Clinical application of doxorubicin (DOX) is heavily hindered by DOX cardiotoxicity. Several theories were postulated for DOX cardiotoxicity including DNA damage and DNA damage response (DDR), although the mechanism(s) involved remains to be elucidated. This study evaluated the potential role of TBC domain family member 15 (TBC1D15) in DOX cardiotoxicity. Tamoxifen-induced cardiac-specific Tbc1d15 knockout (Tbc1d15^CKO) or Tbc1d15 knockin (Tbc1d15^CKI) male mice were challenged with a single dose of DOX prior to cardiac assessment 1 week or 4 weeks following DOX challenge.

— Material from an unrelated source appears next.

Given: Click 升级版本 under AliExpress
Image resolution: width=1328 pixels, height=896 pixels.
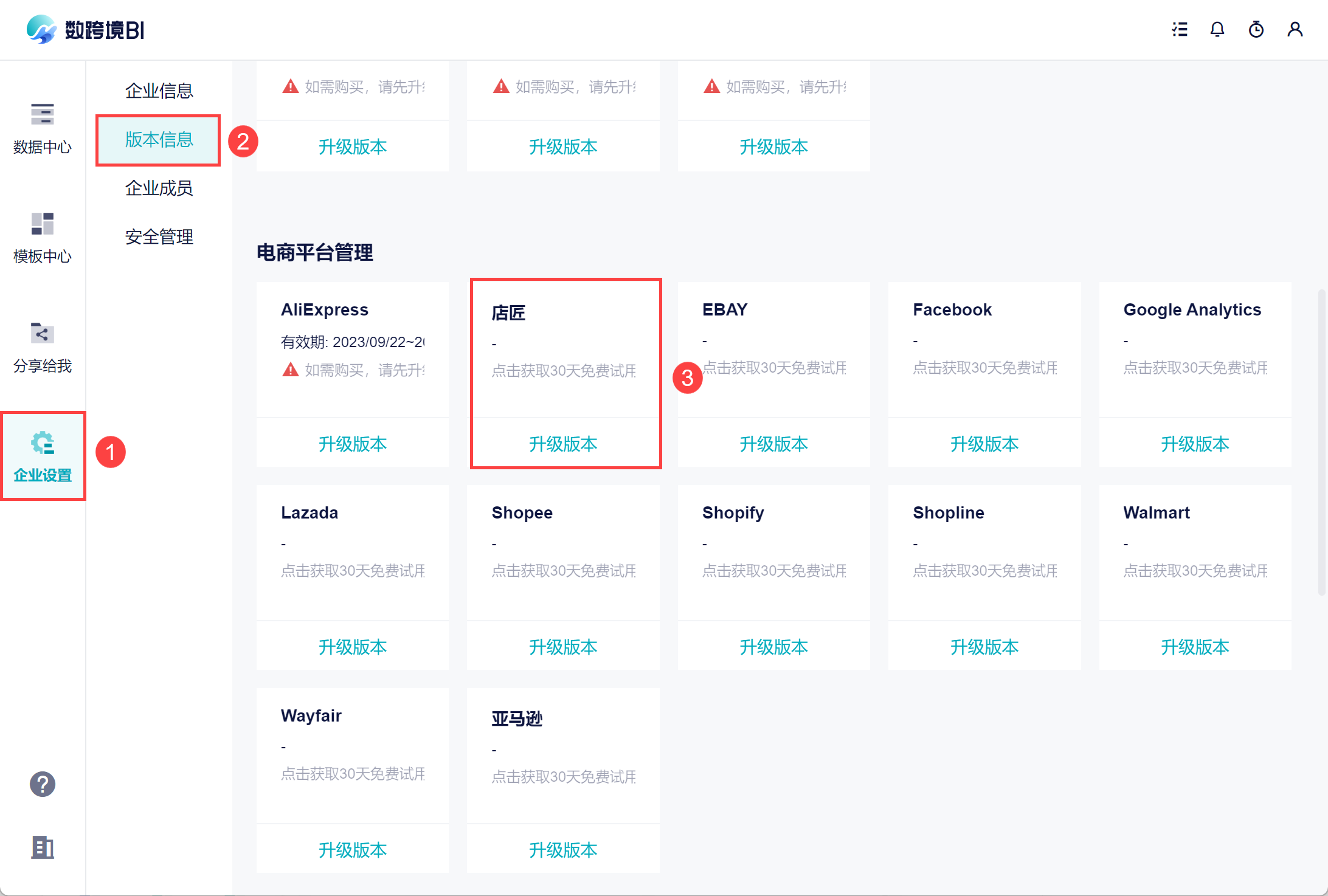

Adenoviruses encoding TBC1D15 or containing shRNA targeting Tbc1d15 were used for Tbc1d15 overexpression or knockdown in isolated primary mouse cardiomyocytes. Our results revealed that DOX evoked upregulation of TBC1D15 with compromised myocardial function and overt mortality, the effects of which were ameliorated and accentuated by Tbc1d15 deletion and Tbc1d15 overexpression, respectively. DOX overtly evoked apoptotic cell death, the effect of which was alleviated and exacerbated by Tbc1d15 knockout and overexpression, respectively. Meanwhile, DOX provoked mitochondrial membrane potential collapse, oxidative stress and DNA damage, the effects of which were mitigated and exacerbated by Tbc1d15 knockdown and overexpression, respectively. Further scrutiny revealed that TBC1D15 fostered cytosolic accumulation of the cardinal DDR element DNA-dependent protein kinase catalytic subunit (DNA-PKcs). Liquid chromatography-tandem mass spectrometry and co-immunoprecipitation denoted an interaction between TBC1D15 and DNA-PKcs at the segment 594-624 of TBC1D15. Moreover, overexpression of TBC1D15 mutant (∆594-624, deletion of segment 594-624) failed to elicit accentuation of DOX-induced cytosolic retention of DNA-PKcs, DNA damage and cardiomyocyte apoptosis by TBC1D15 wild type. However, Tbc1d15 deletion ameliorated DOX-induced cardiomyocyte contractile anomalies, apoptosis, mitochondrial anomalies, DNA damage and cytosolic DNA-PKcs accumulation, which were canceled off by DNA-PKcs inhibition or ATM activation. Taken together, our findings denoted a pivotal role for TBC1D15 in DOX-induced DNA damage, mitochondrial injury, and apoptosis possibly through binding with DNA-PKcs and thus gate-keeping its cytosolic retention, a route to accentuation of cardiac contractile dysfunction in DOX-induced cardiotoxicity.

Keywords: Cardiomyocyte apoptosis; Cardiotoxicity; DNA damage; DNA damage response; DNA-PKcs; Doxorubicin; Mitochondrial anomalies; TBC1D15.